Close Fund Management has designed an index-tracking investment trust that is made up of zero-dividend shares.
The Close UK index growth fund has a five-year term, during which it will track the performance of the FTSE 100 index. Its objective is to produce growth of around 41 per cent over five years by reflecting the composition of the FTSE 100 through zero dividend shares.
Investors will get the maximum final return even if the FTSE falls by 20 per cent by the end of the term. The return is reduced for larger falls and if the index drops between 31 per cent and 40 per cent per cent, investors get only their original capital back. They will lose half their capital if the index falls between 41 per cent and 50 per cent and will lose all their money if the index falls beyond this point.
The FTSE 100 index rose from 3962.81 points on November 20, 1996 to 5298.69 points on November 20, 2001. Stockmarkets are still relatively low and some investors may find it is a good time to invest, before it recovers.
This fund differs from the Close FTSE 100 trust and the Close FTSE income and growth trust in that it is not a split-capital trust with different classes of share.
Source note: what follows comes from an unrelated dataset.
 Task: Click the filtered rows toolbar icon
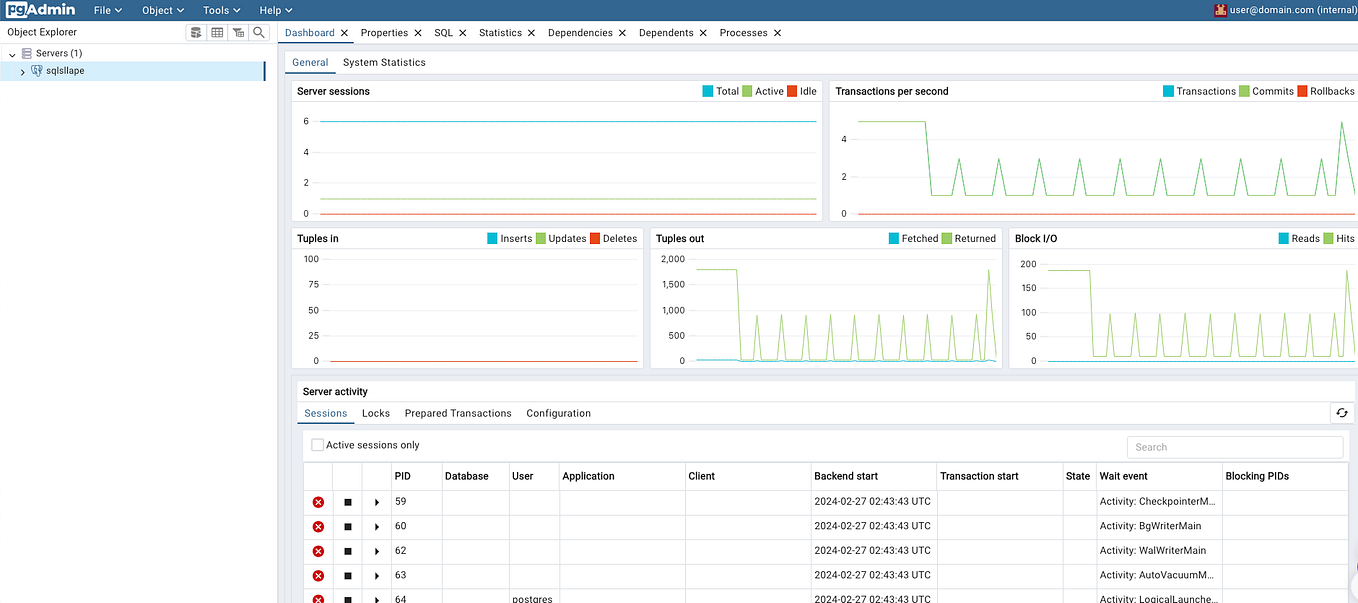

It is likely to appeal to fairly sophisticated investors who want a predetermined return at a set date and without the need for income.
Zeros have a reputation of being a low-risk investment, but this view has been challenged recently because of the tendency of some zero dividend shares of split-capital trusts to invest in each other, which increases the risk.
According to Standard & Poor's, Close FTSE 100 income and growth (zero) is ranked 34 out of 69 trusts over one year to November 19, 2001.